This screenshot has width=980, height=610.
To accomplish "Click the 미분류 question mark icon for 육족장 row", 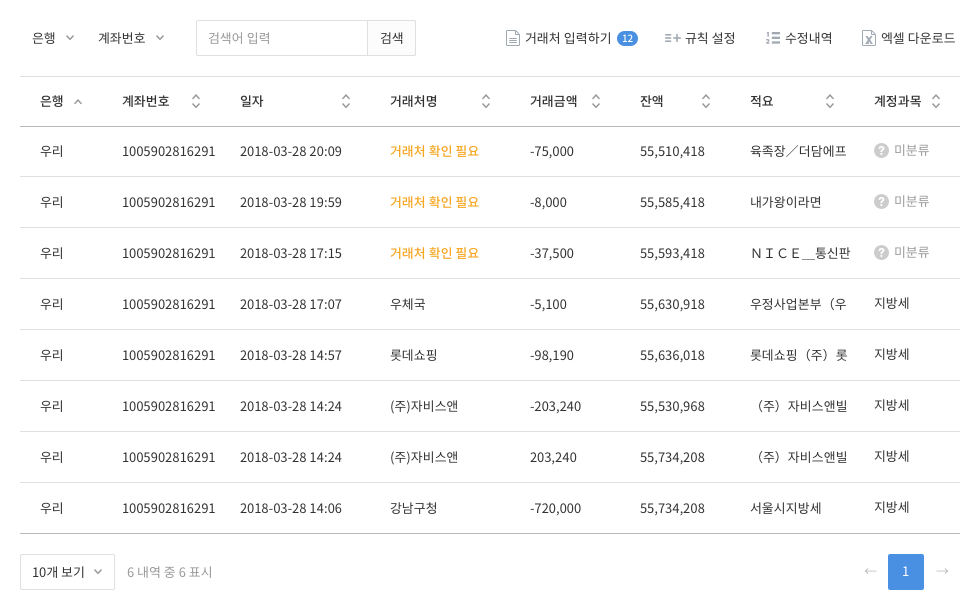I will 881,150.
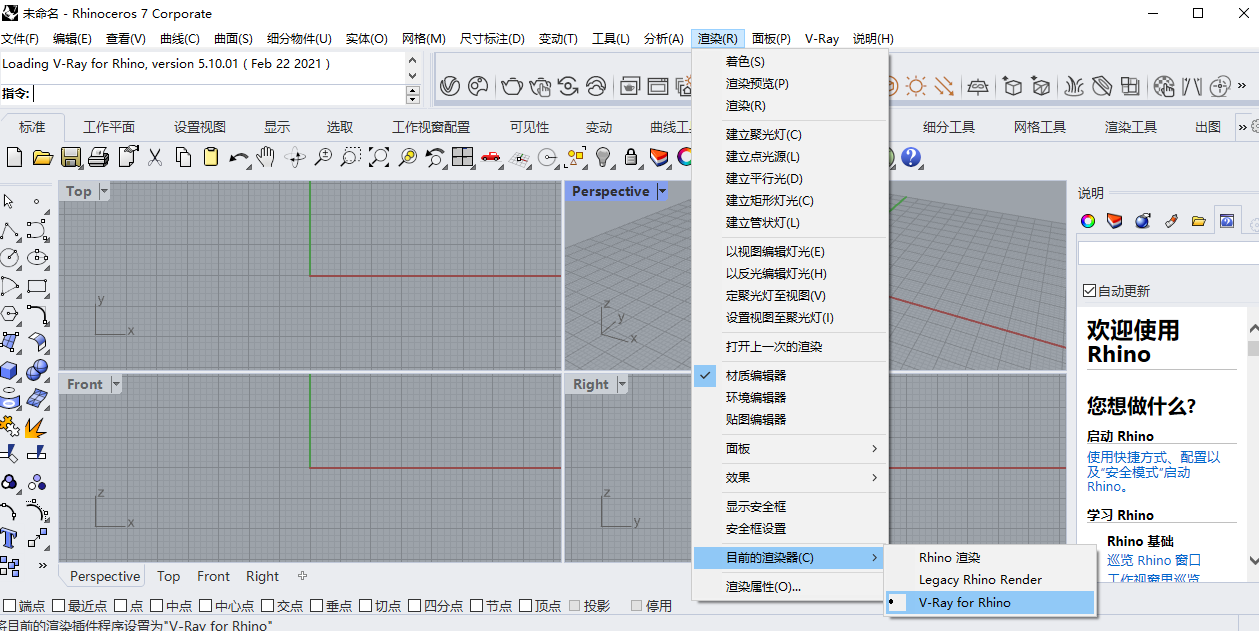Switch to the 渲染工具 tab

[x=1130, y=127]

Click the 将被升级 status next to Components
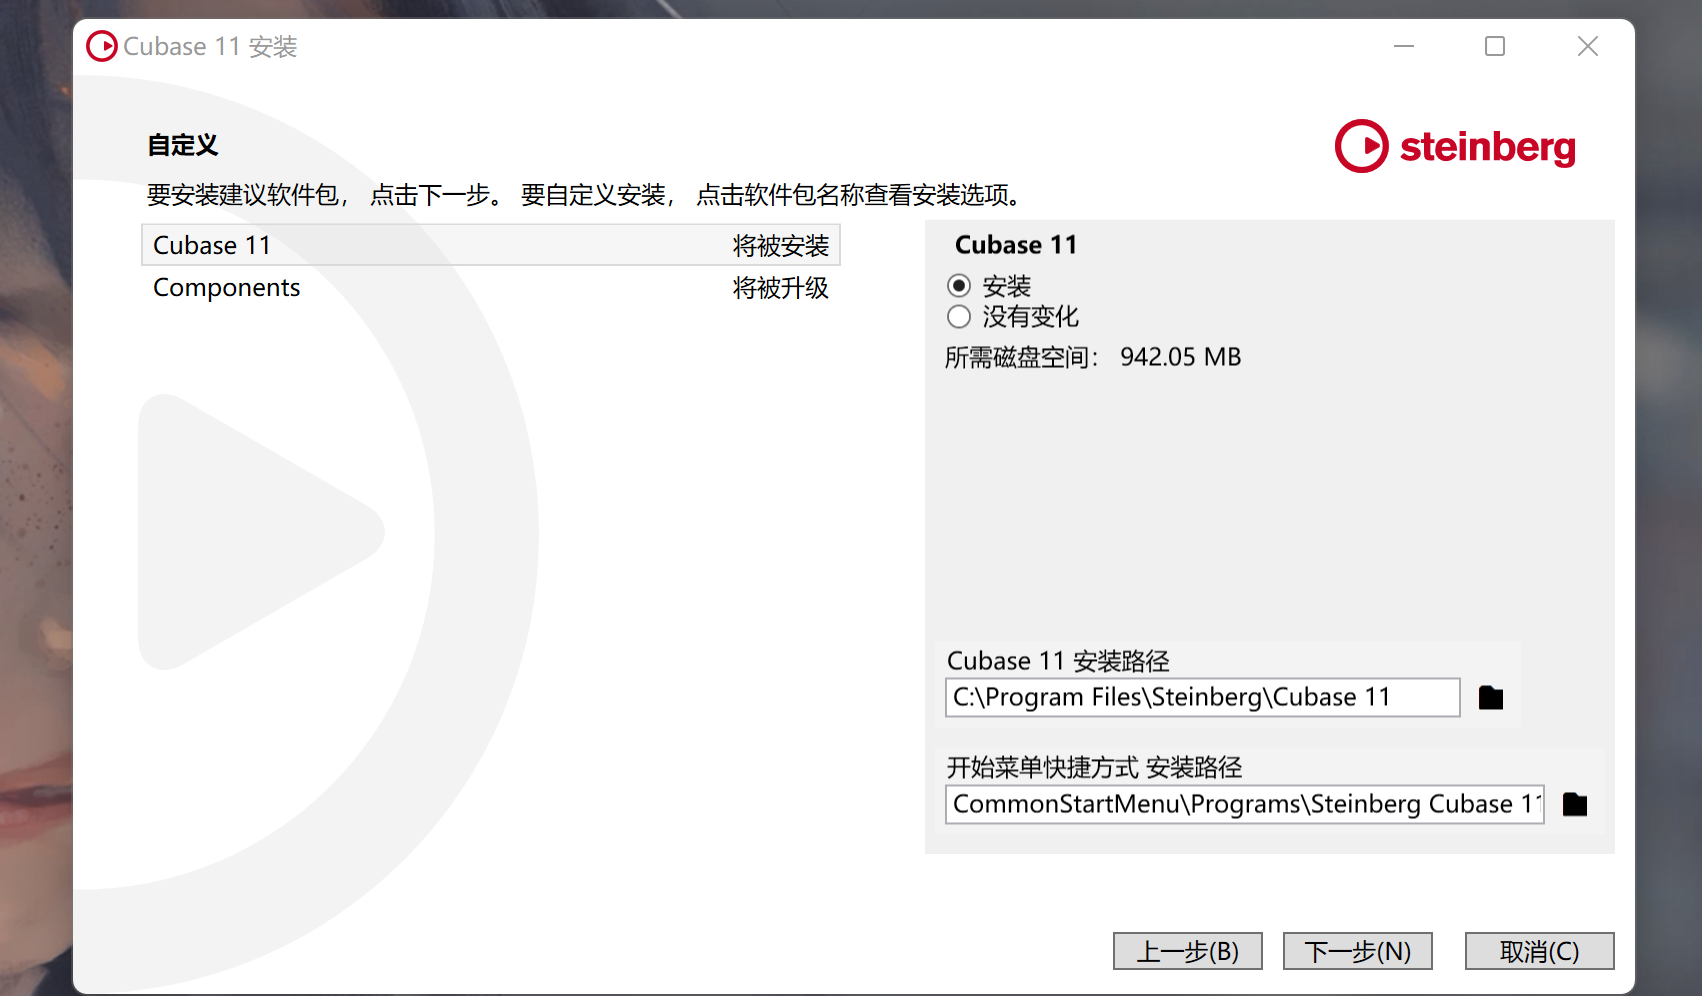point(780,288)
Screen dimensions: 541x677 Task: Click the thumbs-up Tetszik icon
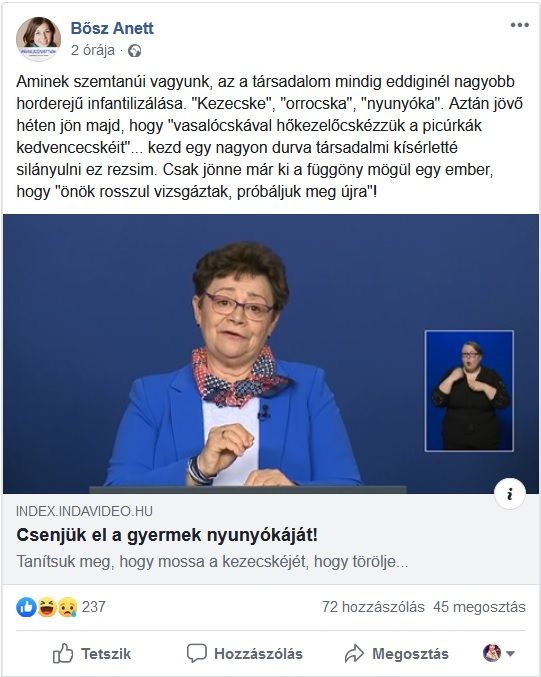63,653
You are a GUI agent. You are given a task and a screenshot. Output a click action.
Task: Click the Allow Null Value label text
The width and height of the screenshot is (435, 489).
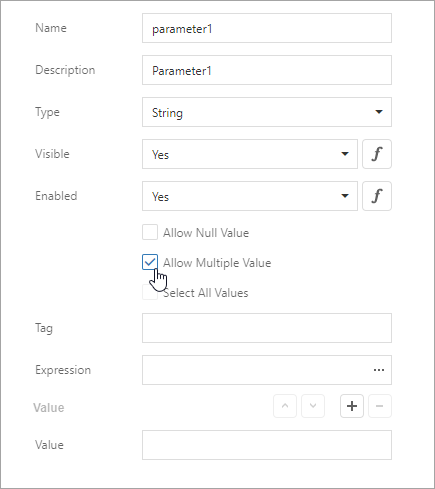(206, 233)
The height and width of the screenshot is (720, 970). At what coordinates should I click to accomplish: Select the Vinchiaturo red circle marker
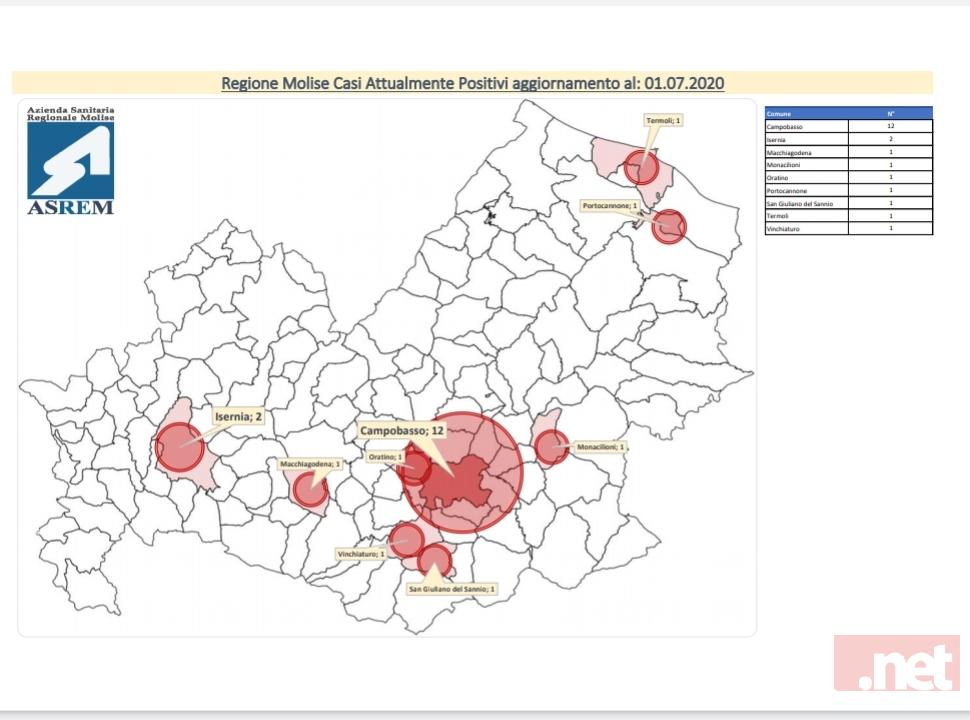406,540
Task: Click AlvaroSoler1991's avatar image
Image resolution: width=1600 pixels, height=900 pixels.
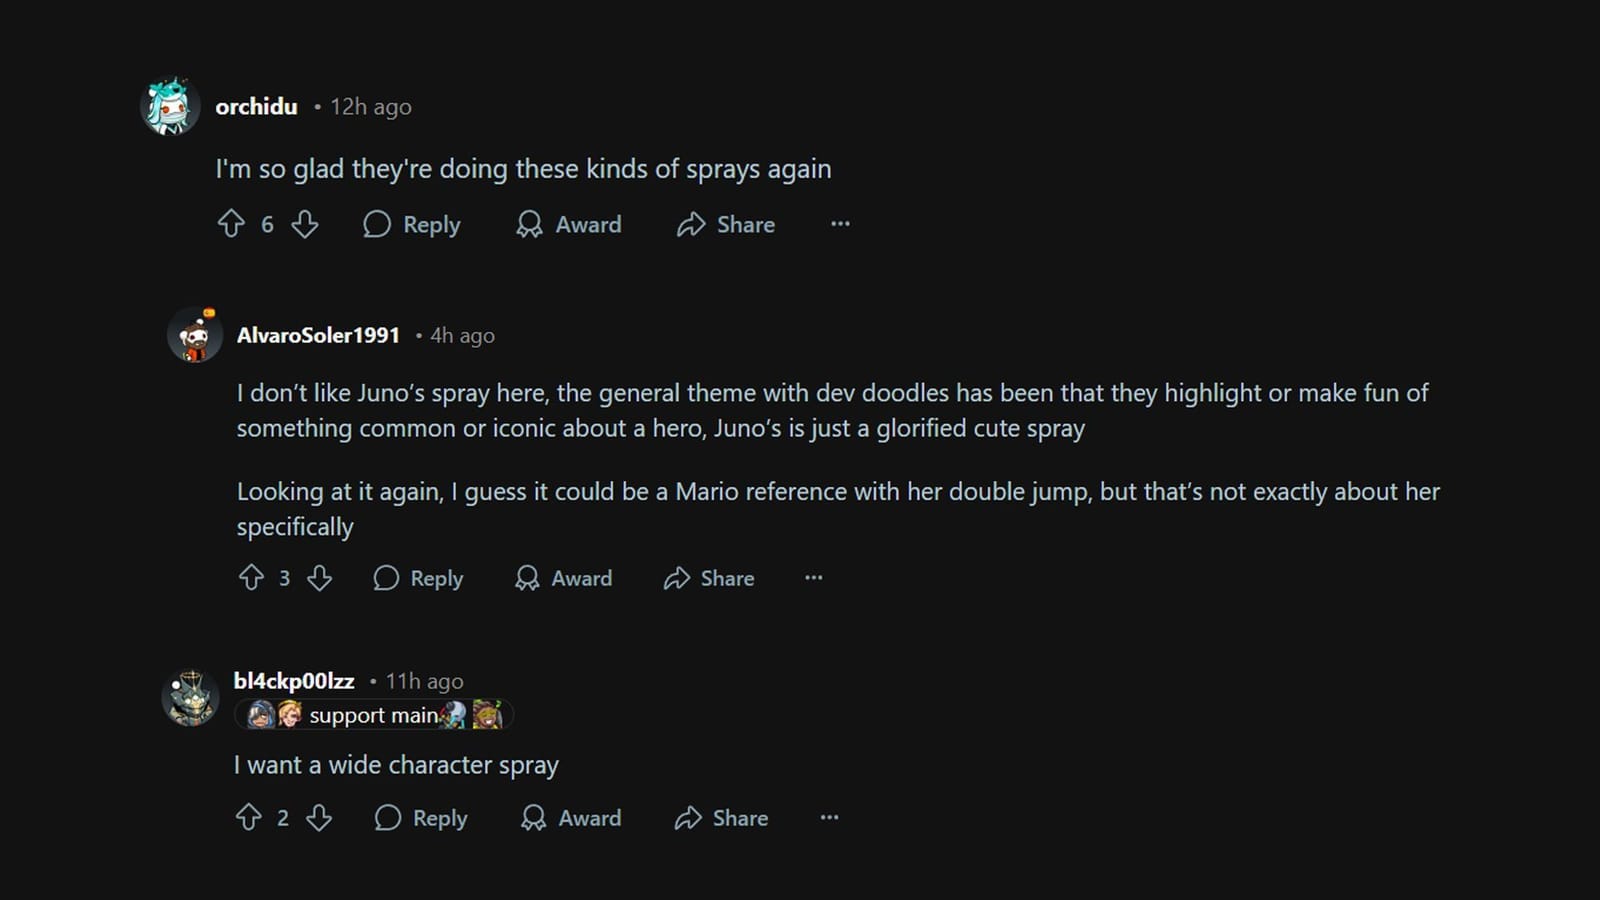Action: click(x=195, y=335)
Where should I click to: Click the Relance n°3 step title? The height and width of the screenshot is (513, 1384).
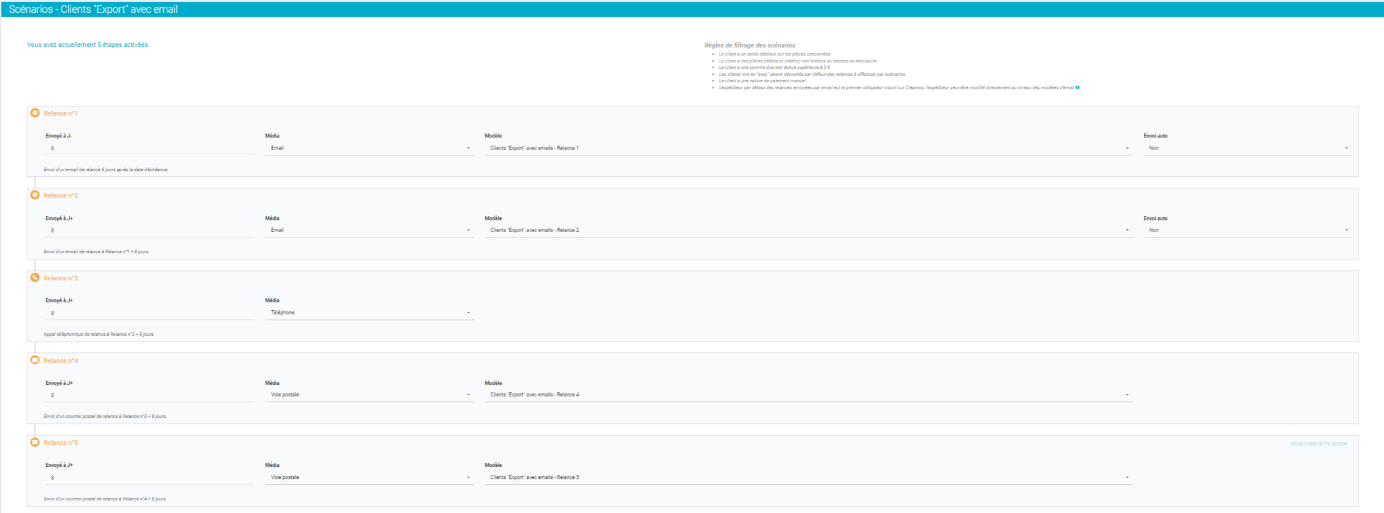click(61, 277)
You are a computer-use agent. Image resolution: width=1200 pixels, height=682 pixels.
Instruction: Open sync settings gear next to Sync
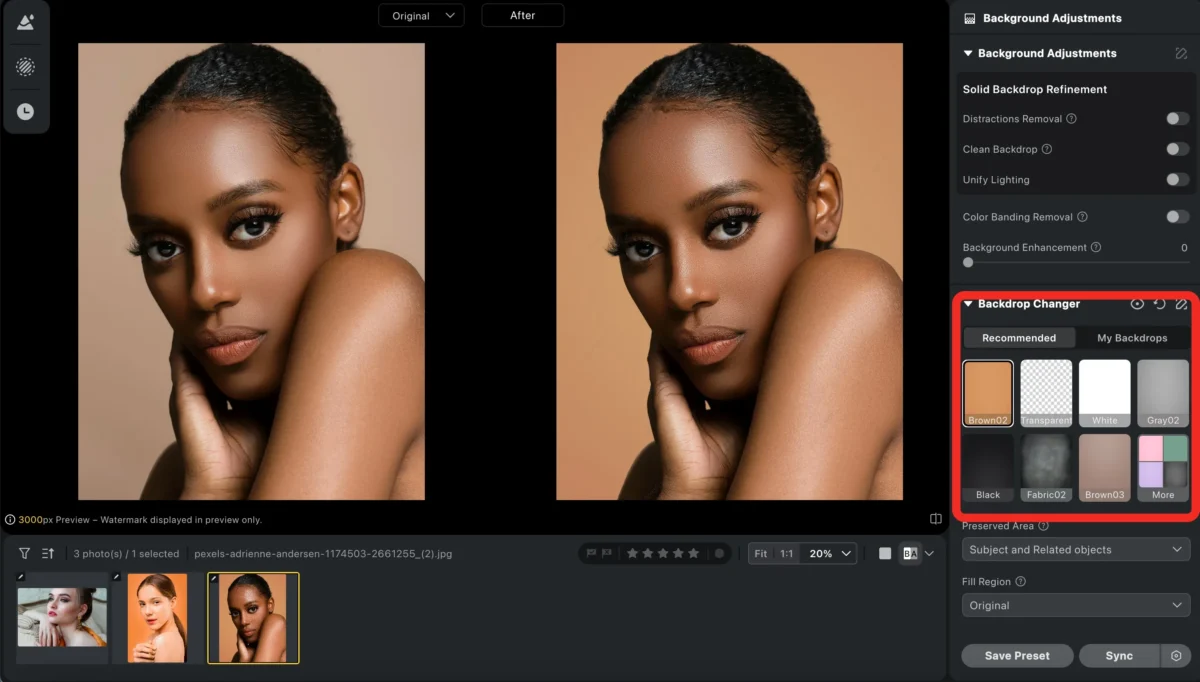pos(1176,656)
=-=-=
* **To do**
Shift every coordinate in the answers by -88 and rewrite all the lines of the data from the line containing "The height and width of the screenshot is (720, 970)." through the end of the data, both ends included. Leave the pictures out.

* **Result below**
The height and width of the screenshot is (720, 970). At what coordinates should I click to accomplish: Select the Vinchiaturo red circle marker
318,452
Task: Click AlvaroSoler1991's avatar image
Image resolution: width=1600 pixels, height=900 pixels.
Action: click(x=107, y=247)
Where should I click to: Click the Relance n°3 step title? The height and width of the screenshot is (513, 1384).
click(-27, 189)
You are a computer-use agent. Image resolution: width=1200 pixels, height=682 pixels.
Instruction: Open sync settings gear next to Sync
pos(1088,568)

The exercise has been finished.